Yes, the scores will exactly match the original rows (=barcodes) of the counts matrix supplied to Scrublet.

I'm having trouble figuring out the cell barcodes for each row. They don't seem to match up with my Seurat data in terms of number of rows... Is there any way to include them in the exported file as an additional column? Sorry, not a python expert.

It worked for me. How about remove the arguments (min.cells = 3, min.features = 100, etc.) while "CreateSeuratObject".
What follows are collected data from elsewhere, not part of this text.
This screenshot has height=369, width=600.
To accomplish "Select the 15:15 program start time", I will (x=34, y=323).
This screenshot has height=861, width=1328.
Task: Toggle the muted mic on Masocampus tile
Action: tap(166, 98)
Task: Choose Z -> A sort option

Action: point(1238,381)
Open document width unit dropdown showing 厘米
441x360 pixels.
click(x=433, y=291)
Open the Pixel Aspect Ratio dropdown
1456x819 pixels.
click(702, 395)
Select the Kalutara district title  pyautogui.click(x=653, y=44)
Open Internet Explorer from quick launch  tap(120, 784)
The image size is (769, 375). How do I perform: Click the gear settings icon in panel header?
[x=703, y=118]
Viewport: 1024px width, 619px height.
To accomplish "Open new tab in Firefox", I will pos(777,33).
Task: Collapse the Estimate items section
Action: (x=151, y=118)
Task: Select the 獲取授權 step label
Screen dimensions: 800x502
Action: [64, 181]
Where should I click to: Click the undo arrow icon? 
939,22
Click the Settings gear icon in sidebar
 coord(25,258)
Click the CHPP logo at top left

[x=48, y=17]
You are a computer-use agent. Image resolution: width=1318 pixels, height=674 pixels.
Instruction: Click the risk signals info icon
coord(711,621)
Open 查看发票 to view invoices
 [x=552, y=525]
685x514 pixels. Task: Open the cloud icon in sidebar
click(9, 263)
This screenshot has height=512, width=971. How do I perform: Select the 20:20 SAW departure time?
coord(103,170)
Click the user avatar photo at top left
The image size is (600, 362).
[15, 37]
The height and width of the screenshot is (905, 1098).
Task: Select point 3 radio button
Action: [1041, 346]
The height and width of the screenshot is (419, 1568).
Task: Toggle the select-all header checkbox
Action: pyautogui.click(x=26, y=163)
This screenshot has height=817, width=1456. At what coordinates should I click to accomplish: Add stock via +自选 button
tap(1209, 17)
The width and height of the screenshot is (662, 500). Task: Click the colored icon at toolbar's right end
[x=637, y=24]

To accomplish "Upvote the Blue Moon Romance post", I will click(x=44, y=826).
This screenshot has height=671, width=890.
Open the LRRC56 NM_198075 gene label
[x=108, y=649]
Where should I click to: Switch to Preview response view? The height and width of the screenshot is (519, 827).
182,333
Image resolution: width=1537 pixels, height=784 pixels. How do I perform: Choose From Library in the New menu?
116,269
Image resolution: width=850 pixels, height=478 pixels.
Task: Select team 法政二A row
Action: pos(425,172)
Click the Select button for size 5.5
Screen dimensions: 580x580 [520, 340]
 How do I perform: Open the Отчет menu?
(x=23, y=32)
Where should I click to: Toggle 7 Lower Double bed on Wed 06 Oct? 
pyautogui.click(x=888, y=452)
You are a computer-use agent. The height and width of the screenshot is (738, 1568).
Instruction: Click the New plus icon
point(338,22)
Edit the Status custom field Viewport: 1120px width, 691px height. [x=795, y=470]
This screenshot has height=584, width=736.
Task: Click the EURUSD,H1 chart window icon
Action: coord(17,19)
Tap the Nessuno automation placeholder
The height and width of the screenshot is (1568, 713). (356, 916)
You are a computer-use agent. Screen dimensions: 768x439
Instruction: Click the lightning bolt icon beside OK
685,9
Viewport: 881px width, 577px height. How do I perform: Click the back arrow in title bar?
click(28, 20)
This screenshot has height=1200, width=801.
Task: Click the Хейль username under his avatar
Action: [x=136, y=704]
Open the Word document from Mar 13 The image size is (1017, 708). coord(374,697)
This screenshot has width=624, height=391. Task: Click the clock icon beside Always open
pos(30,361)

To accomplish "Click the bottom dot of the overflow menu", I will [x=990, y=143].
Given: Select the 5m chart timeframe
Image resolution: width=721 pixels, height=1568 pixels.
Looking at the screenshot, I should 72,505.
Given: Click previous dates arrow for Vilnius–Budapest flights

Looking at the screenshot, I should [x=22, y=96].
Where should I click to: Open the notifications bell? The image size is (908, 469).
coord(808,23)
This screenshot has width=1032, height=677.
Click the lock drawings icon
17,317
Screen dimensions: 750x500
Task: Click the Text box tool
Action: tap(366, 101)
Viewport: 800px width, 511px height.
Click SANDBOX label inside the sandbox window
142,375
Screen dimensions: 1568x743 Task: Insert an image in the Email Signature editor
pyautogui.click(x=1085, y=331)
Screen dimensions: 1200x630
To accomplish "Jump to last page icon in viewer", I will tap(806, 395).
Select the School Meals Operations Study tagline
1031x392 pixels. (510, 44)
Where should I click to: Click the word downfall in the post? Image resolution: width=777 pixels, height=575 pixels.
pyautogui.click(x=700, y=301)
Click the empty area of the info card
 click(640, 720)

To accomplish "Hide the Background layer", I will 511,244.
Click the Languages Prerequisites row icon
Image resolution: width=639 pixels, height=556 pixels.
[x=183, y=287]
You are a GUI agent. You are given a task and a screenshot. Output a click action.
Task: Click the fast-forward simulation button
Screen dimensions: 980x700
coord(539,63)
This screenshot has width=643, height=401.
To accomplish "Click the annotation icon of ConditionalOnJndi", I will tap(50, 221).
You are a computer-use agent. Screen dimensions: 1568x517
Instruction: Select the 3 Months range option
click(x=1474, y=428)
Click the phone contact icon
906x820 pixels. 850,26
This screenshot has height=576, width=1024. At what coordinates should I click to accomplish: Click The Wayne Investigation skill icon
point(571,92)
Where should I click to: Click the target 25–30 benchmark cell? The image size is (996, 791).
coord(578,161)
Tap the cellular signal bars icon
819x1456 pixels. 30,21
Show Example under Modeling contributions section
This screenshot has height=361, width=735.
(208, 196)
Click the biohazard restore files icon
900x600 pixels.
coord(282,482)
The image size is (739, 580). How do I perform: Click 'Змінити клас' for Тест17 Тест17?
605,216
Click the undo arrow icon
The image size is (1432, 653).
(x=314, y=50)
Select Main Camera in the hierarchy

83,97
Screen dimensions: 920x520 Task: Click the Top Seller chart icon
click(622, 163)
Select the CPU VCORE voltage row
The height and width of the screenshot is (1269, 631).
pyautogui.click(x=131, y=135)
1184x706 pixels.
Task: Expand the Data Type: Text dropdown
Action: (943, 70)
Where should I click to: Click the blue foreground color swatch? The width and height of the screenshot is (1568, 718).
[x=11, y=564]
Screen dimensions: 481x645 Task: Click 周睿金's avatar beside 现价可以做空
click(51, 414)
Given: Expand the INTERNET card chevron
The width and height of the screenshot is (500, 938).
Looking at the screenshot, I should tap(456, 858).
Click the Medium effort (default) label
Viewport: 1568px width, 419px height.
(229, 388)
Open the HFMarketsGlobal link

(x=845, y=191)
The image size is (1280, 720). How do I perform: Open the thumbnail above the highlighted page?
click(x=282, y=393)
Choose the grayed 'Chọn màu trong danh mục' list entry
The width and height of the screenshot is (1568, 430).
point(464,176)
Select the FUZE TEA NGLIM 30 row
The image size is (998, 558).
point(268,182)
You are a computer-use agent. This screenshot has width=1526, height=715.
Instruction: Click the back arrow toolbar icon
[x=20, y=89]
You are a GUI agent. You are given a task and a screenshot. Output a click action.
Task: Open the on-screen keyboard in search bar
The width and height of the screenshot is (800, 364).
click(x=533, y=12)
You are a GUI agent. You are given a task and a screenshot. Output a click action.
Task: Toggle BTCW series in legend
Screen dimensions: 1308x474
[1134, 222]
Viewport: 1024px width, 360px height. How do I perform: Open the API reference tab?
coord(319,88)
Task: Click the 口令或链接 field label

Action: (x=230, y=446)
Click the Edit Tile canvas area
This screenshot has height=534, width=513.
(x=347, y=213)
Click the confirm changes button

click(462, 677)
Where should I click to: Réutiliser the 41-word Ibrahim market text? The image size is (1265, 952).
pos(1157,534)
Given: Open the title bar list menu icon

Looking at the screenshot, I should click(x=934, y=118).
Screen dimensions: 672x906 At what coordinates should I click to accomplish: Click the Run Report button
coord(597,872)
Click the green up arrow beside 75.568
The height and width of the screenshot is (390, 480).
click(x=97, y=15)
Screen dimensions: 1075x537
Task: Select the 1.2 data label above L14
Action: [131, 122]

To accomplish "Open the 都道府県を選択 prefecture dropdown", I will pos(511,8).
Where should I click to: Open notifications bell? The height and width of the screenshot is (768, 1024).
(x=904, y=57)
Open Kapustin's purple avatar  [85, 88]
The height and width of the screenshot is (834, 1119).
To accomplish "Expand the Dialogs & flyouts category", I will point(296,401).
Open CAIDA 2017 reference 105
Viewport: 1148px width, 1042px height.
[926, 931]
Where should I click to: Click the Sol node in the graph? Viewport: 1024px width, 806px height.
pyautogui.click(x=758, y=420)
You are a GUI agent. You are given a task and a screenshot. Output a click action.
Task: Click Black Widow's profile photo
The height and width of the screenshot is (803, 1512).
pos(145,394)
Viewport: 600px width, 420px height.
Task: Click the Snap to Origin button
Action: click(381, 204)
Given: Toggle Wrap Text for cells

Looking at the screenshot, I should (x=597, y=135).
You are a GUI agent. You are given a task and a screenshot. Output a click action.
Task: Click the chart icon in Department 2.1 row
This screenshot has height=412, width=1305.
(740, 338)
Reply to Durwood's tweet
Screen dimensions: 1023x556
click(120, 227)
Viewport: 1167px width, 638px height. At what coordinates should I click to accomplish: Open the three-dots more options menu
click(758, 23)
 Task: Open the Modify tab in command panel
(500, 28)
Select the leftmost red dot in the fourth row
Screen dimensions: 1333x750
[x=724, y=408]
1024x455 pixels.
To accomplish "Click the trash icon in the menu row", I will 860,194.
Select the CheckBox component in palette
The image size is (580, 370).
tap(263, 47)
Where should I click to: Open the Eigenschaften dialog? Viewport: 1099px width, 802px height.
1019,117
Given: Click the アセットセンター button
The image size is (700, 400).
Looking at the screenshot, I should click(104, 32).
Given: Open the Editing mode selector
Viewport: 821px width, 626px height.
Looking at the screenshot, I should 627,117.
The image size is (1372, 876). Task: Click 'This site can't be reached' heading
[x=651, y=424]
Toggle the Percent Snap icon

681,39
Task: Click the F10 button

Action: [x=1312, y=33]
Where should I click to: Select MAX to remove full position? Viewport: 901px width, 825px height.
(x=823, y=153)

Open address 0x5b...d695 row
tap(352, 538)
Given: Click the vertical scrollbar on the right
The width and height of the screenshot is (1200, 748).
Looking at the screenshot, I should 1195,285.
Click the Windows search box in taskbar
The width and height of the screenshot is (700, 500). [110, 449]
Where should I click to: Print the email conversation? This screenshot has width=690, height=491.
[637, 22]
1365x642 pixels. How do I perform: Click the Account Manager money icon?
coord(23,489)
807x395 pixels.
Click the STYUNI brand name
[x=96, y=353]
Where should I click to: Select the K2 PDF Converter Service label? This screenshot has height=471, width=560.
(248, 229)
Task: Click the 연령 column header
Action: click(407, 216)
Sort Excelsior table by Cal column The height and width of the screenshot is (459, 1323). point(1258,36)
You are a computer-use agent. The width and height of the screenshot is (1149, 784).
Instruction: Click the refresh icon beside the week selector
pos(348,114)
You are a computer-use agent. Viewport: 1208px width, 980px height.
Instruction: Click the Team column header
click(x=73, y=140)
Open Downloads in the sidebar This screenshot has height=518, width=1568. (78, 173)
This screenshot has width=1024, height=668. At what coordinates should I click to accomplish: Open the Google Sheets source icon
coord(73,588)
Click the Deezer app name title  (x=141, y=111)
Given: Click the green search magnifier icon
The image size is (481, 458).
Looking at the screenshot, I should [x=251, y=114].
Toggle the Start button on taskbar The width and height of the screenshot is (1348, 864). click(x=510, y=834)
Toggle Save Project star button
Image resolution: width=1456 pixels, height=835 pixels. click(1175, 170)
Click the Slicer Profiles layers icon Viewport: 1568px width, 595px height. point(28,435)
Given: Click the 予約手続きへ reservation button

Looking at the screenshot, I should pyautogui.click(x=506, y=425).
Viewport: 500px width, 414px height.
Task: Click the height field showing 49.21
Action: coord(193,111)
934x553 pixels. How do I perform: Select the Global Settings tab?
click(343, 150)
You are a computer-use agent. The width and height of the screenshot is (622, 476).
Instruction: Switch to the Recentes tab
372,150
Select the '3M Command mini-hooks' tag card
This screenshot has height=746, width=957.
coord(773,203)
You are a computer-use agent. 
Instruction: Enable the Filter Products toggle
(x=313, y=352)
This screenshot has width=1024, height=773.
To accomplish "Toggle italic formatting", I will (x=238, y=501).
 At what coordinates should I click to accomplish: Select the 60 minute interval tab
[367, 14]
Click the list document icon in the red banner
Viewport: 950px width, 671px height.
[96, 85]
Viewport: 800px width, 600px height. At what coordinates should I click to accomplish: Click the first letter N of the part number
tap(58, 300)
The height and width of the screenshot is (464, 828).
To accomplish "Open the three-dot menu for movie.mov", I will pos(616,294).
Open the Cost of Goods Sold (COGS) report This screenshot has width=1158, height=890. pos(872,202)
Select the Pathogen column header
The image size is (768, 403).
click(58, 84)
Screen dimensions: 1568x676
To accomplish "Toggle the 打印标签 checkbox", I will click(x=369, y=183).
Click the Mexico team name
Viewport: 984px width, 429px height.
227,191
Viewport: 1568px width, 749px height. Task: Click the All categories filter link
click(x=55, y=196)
Thanks. Turns out I mixed up some samples... : P

yeroslaviz commented 4 years ago

Hope it is not too late to add a question here

is it possible to export the df (csv file) with the row names (cell names) in one file?

yingyonghui commented 4 years ago

Yes, the scores will exactly match the original rows (=barcodes) of the counts matrix supplied to Scrublet.

I'm having trouble figuring out the cell barcodes for each row. They don't seem to match up with my Seurat data in terms of number of rows... Is there any way to include them in the exported file as an additional column? Sorry, not a python expert.

It worked for me. How about remove the arguments (min.cells = 3, min.features = 100, etc.) while "CreateSeuratObject".

Hi all, I just wonder that if I can first filtered cells and genes by seurat and then import the raw.data matrix into srublet, rather than the .mtx file from cellranger? In my opinion, arguments (min.cells = 3, min.features = 100, etc.) would help to remove noise in the data and then doublet detection would be more accurate. Is that the truth or not?

Any suggestions would be appreciated! Many thanks!

Best, Yonghui

ColeKeenum commented 3 years ago

I know that this is basically dead, but I wanted to add that the columns of the matrix in scrublet using python should be equivalent to the rows generated with the Read10X function in R with Seurat. If you don't use any cutoffs, the dimensions of the matrix and the csv output generated similar to swolock's comment above should be equivalent.